Now that you know all about the secret powers of seaweed (did we mention it could also become an eco-alternative to fossil fuels and plastic packaging?), let's talk about how you find the best ones for your palette. But first, it's important to understand some of the terminology around seaweed.

If you hear the term algae, it refers to the broad category of aquatic plants which can be divided up into smaller categories. One of those categories is seaweed. Bear in mind that even under the umbrella term seaweed, there are still thousands of varieties.

"Most types of seaweed are edible, but their flavors vary widely," says Lisette Kreischer, Netherlands-based co-author of the cookbook Ocean Greens: Explore the World of Edible Seaweed and Sea Vegetables and founder of seaweed-based vegan burger, The Dutch Weed Burger. "Some species of seaweed grow very slowly and remain small, while others create entire forests, or so-called 'kelp forests'."

If you're new to the seaweed world, Kreischer recommends starting with a more accessible seaweed species like the more leafy green sea lettuce (ulva lactuca) or dulse (palmaria palmata), a fellow leafy seaweed with a rich amber-red color. "Both of these are mild in flavor and easy to combine with other ingredients," she says. "Another wonderful thing about seaweed is that it is rich in umami which offers so many possibilities.

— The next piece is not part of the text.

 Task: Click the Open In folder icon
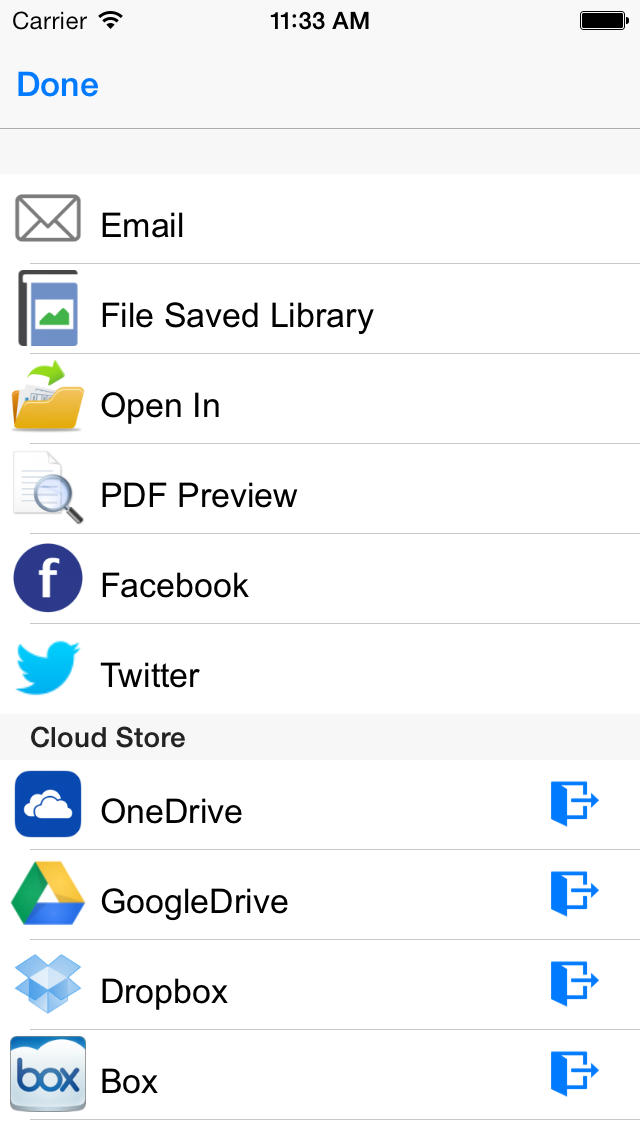pos(48,396)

A little can go a long way." Some of Kreischer's favorite complementary flavor profiles include tahini, soy sauce, sesame oil, garlic, tomato, miso, and nutritional yeast.

Resources for Your Kitchen

Looking to bring more seaweed products into your kitchen? Companies like Atlantic Sea Farms and Barnacle Foods based in Alaska (where fresh kelp also flourishes) are keen on keeping the ingredients as accessible as they are delicious. For Barnacle Foods co-founder Lia Heifetz, it's all about elevating the tastes you already know and love. Harvesting bull kelp, which grows abundantly around the Pacific North American coast, Heifetz grew up loving its unique texture and taste. "While many other seaweed varieties are leafy, bull kelp has a stem that can grow up to 60 feet long. If you pulled it out of the water and took a bite, it'd taste like a bell pepper!" she says. "We also love that its flavor and texture lends itself well to all sorts of foods, like salsa, pickles, and hot sauces."

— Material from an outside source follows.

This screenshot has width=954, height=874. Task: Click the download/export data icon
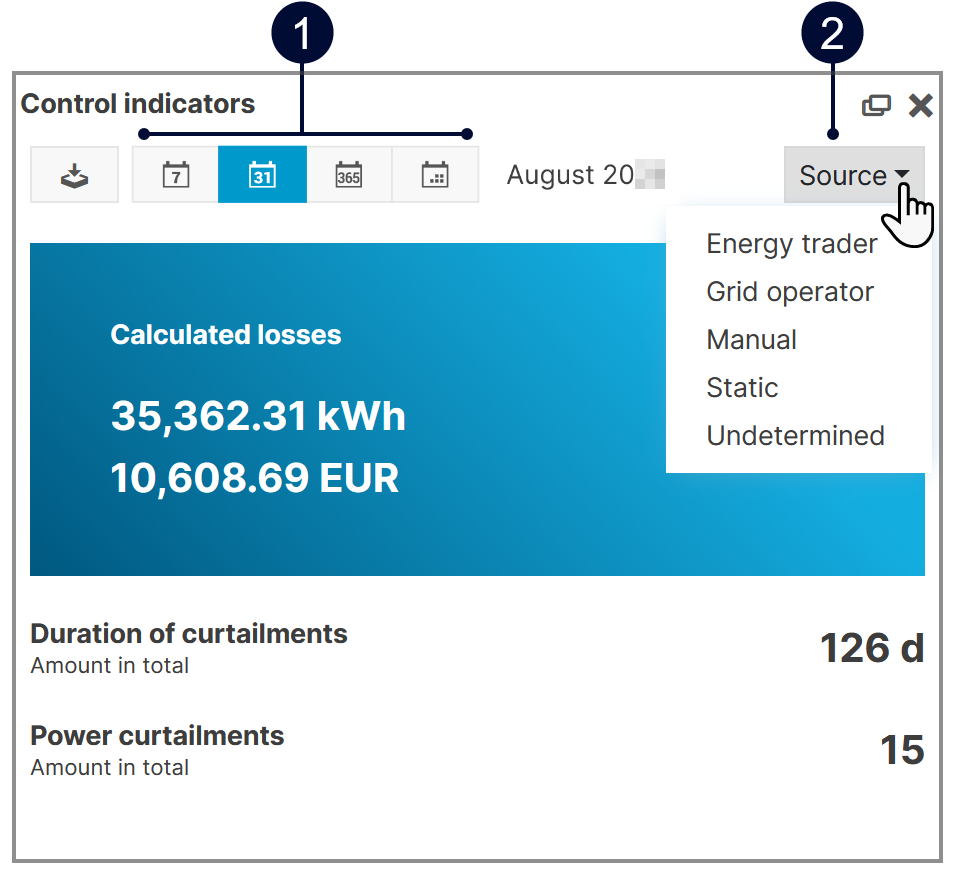(75, 175)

But if you want to keep it super simple (and opt for a lower-sodium swap!) take this tip from one local seaweed farmer, Peter Fischer of Maine Sea Farms: trade your salt shaker for dried sugar kelp flakes. "One of my favorite kelp dishes is fresh greens, drizzled with olive oil, and sprinkled with sugar kelp flakes," says Fischer. "Sugar kelp has a very mild flavor and a salty taste. I liberally sprinkle sugar kelp flakes on anything savory or add them to soups and stews. I don't use salt anymore." 

However, you decided to explore the wondrous world of seaweed, remember that like any superfood, it's important to make sure you know where it's coming from. "Make sure you're getting it from the cleanest, coldest waters can," says Warner. "A majority of seaweed is imported and sometimes dried, rehydrated, or dyed to look greener. Check to see where your seaweed is grown, and like any food, try to shop local."